◆ **To be done**:
Could you copy the data below, starting at its beginning and ending at the line containing "The image size is (1295, 604). point(444,67)", with "gear" swapped for "cog" and nothing else changed? Omit the pictures.

Entries on finding words and elements:
--- START ---

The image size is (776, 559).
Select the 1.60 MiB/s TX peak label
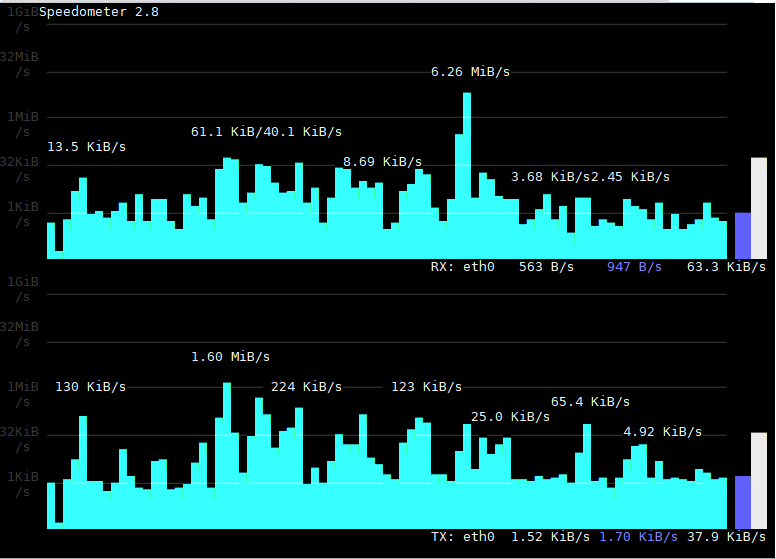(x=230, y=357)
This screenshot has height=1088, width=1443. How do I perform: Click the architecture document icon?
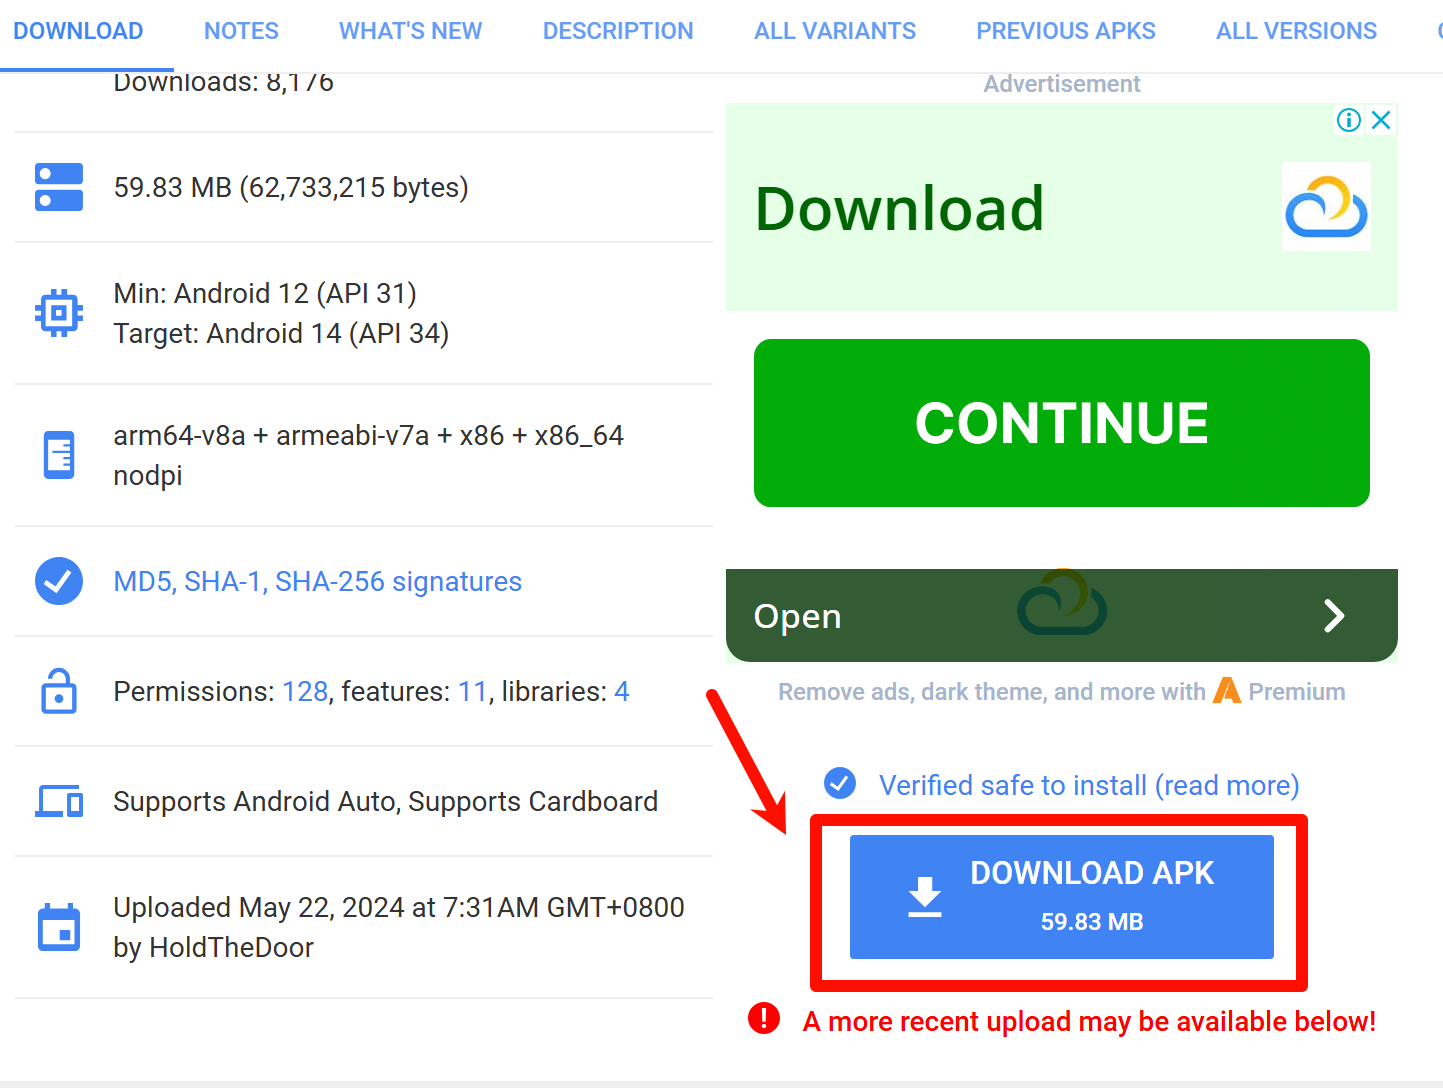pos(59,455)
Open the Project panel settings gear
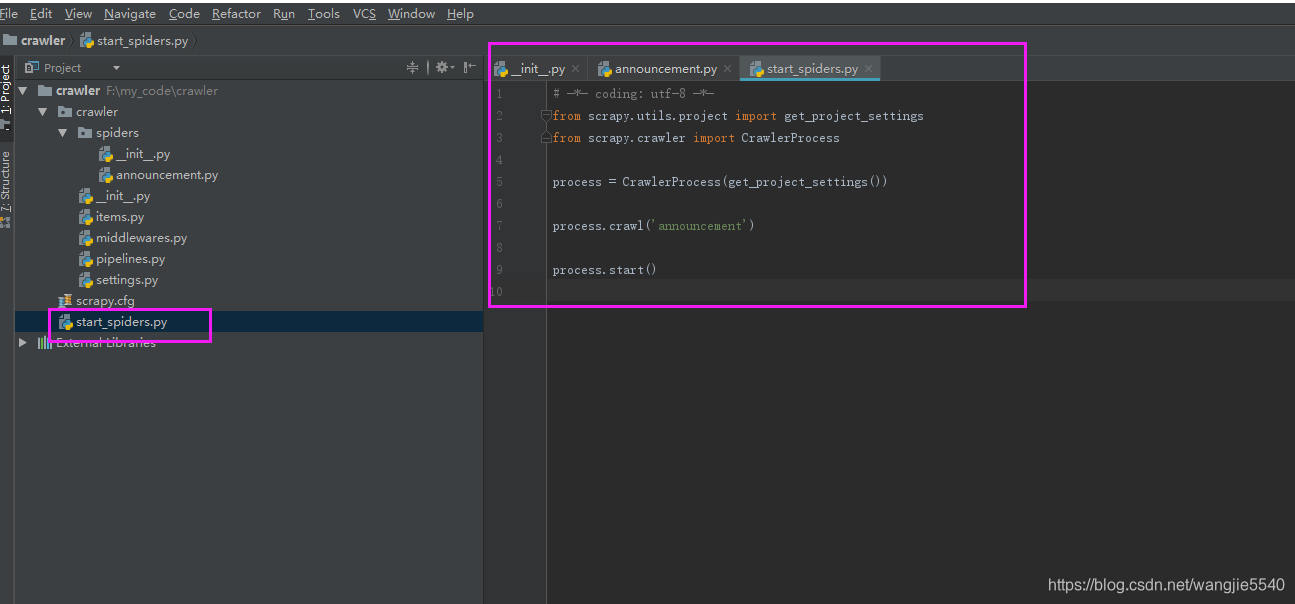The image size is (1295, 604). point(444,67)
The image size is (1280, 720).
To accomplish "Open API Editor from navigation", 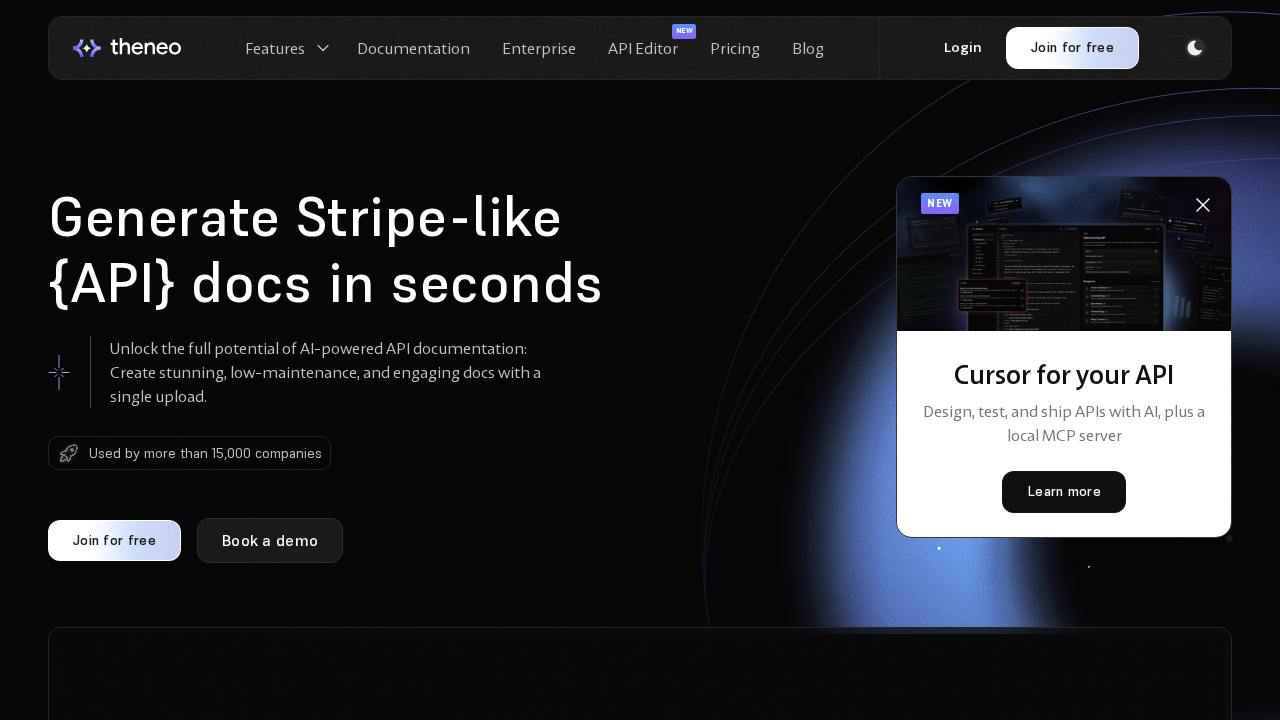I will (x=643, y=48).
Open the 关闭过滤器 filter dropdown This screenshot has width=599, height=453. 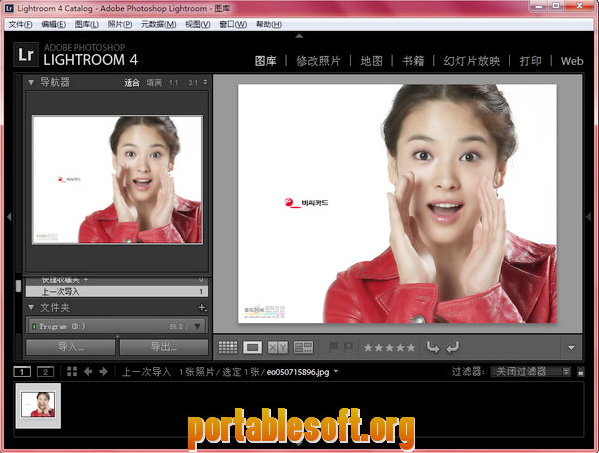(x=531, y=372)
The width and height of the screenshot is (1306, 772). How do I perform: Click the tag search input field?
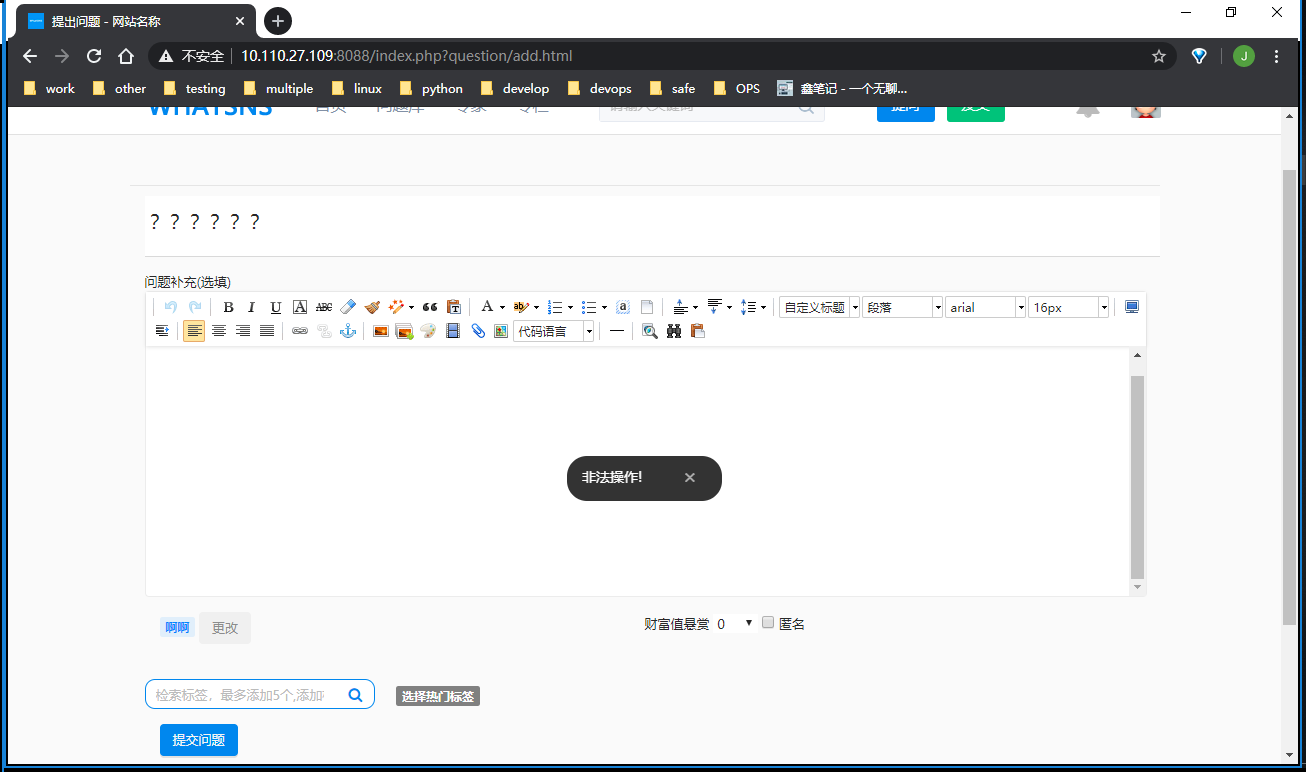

--- END ---

◆ **Response**:
The image size is (776, 559).
Select the 1.60 MiB/s TX peak label
(x=230, y=357)
This screenshot has height=1088, width=1443. How do I perform: Click the architecture document icon?
pos(59,455)
Open the Project panel settings cog
The image size is (1295, 604). point(444,67)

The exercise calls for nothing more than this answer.